Among the other effects of the novel Coronavirus, India has encountered a worst-case scenario of a student dropout rate that has risen over the past two years. Because the whole country shut down, the educational model was changed to online teaching and learning, which students from rural areas do not seem to be able to afford, nonetheless are not familiar with.
To analyse this issue further, many government schools are situated in rural areas where, in some cases, electricity facilities are non-existent. Students from working-class backgrounds could not go back to school even in the post-pandemic.
The first and foremost reason is the lack of internet access and smartphones. As everything was being done online, many students who became poorer were thinking about survival through the pandemic. They dropped out of school to help their parents out. Believe it or not, they took some odd jobs to support their own family. Yet, the income was very low as the economic state went flat with a GDPA of 23%. The unemployment rate also increased in the pandemic. It leads to a chaotic situation of mass panic. It has affected school students too.
Even if some of the students are equipped with smartphones, they face connectivity issues altogether.
The tendency to drop out among 6 to 16-year-olds in rural India has been surveyed by the Annual Status of Education Report (ASER). It has released a report that indicates in 2020, the enrolment rate has decreased by 6% in schools across the nation. The tendency of students to drop out between 6 and 16 years in rural India has also been included in the report. The enrolment of students in government schools has increased more than 60% more than in private schools. Maybe this is the reason for financial issues in the family.
"The girls are dropping out mostly." They are forced to get married in their teens as a result of pressure from the family. "With school being completely shut down, the midday meal does not come to the scene to rescue them or make them come to school," a government school teacher adds. According to UNICEF, more than ten million girls are at risk of child marriage due to the pandemic.

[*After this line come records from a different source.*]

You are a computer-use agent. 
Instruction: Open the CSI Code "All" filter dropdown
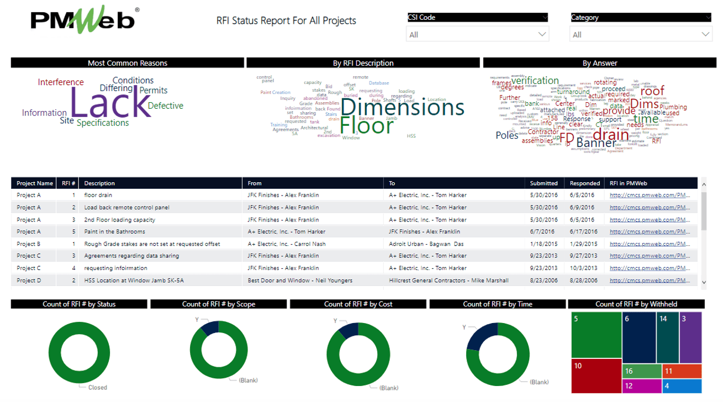click(x=477, y=34)

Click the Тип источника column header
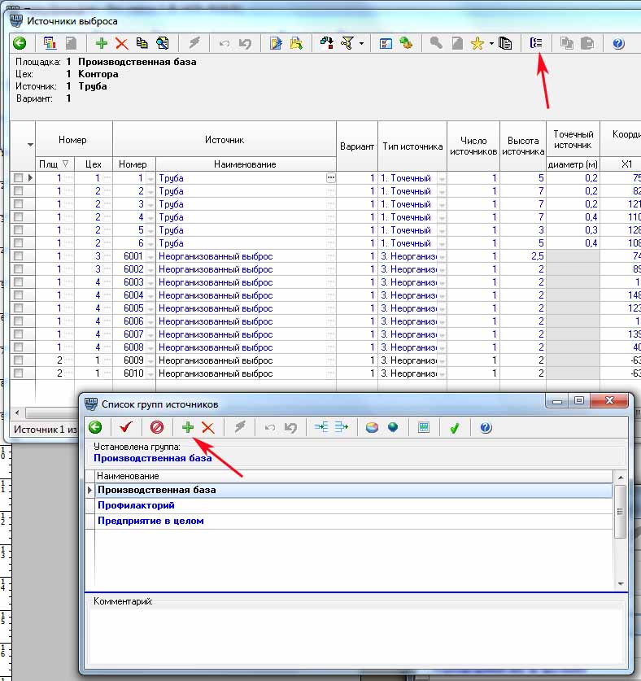(412, 146)
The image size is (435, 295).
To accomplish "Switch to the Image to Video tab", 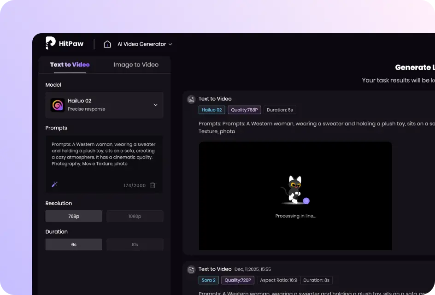I will [136, 65].
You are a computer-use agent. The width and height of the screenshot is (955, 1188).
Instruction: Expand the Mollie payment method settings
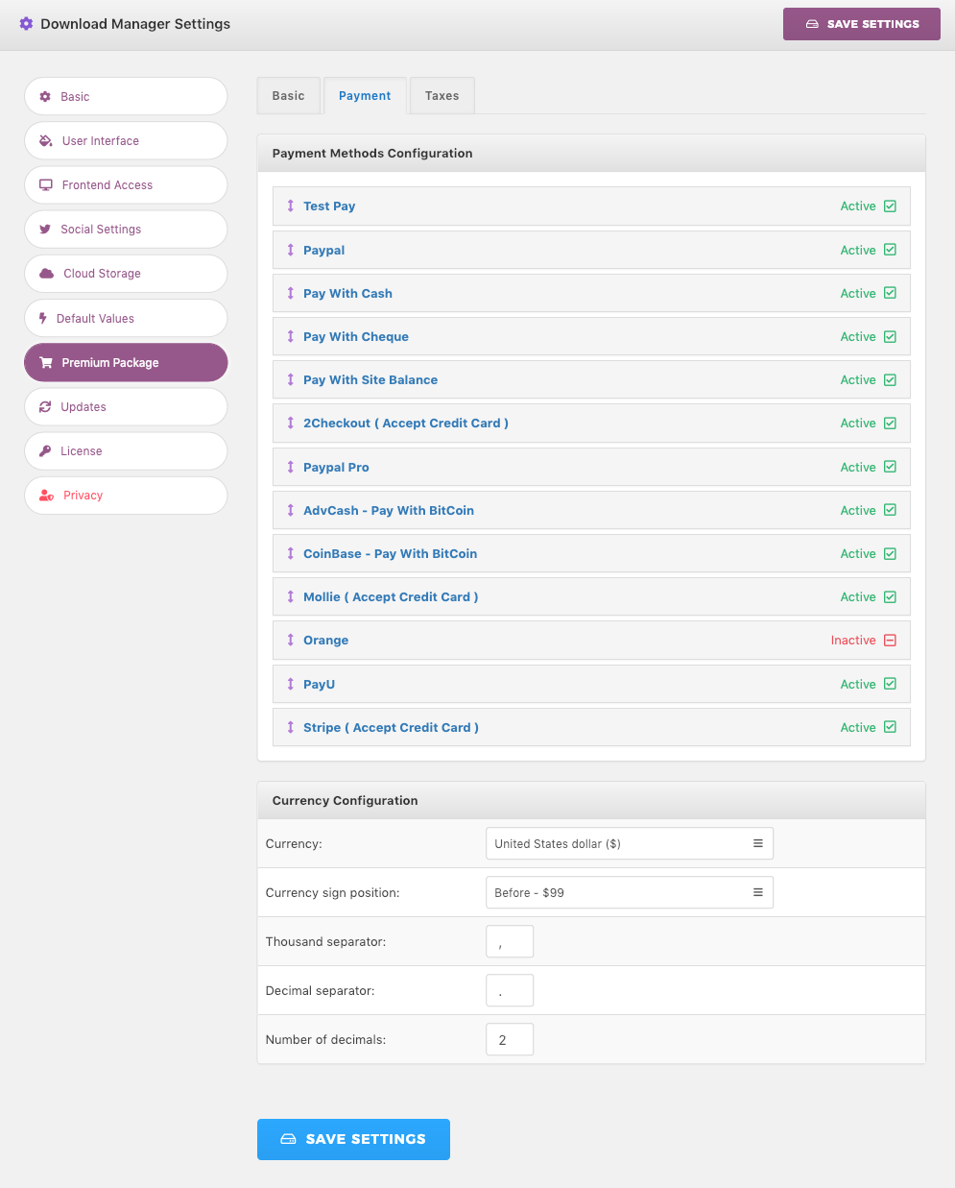coord(390,596)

Moreover, the mental turmoil for survival has pushed school-goers to sacrifice their academic learning. The struggle for marginalized children gets more intense to get access to education in the basic sense.
The unavailability of physical classes has led to such a result that shows children might drop out of the educational system. They tried hard to adjust to the home-learning and video lectures by the teachers. Therefore, it turns out to be challenging for most students to continue studying and work outside at the same time. Even some rural area teachers are unfamiliar with tech-driven teachings, emphasising the need for proper tools and infrastructure.
To prevent dropout rates, the government launched the National Educational Policy (NEP) 2020 intending to bring back dropout students in schools to reach the target of 100% Gross Enrolment Ratio (GRE) as far as possible.
To stop the extended rate of dropouts, states and non-states must work hand in hand to create opportunities for more advanced learning and teaching with the standard infrastructure, especially in non-urban areas, or children will lose interest in coming to school in the future. Besides, the National Educational Policy (NEP) 2020 gives assurance of quality education for vulnerable communities.
The school’s role is as crucial as the role of state and private organizations. They should keep a record of students who have been absent for a long time and could get help from the local authorities and communities to persuade parents to send their children to schools regularly and attend parent-teacher (PT) meetings. The community could organise small teaching classes for disadvantaged students with the help of trained teachers and scholars.
Another fact to remember in this is the mental and emotional growth of the kids. It must not be neglected. The schools or state government should contribute to this space to provide psychological benefits through counselors.
Secondly, the state government should start investing more money in public schools situated in urban and non-urban areas. They can survey by dividing into small groups to find the exact amount of funds that are necessary for the primary development during COVID-19 and post lockdown. It would show them how to lay out the plan and needs.
Instead of the state administration’s involvement, the NGOs must step forward in this prevention activity so that children get the best quality education.
On the other hand, the tendency to privatise all academic institutions might hamper students coming from low-income families. To eradicate a whole system would not serve the purpose of prevention. More importantly, the requirement of a collective effort from us would help to lower the number of dropouts. We, as a society, are able enough to bring change if we want it.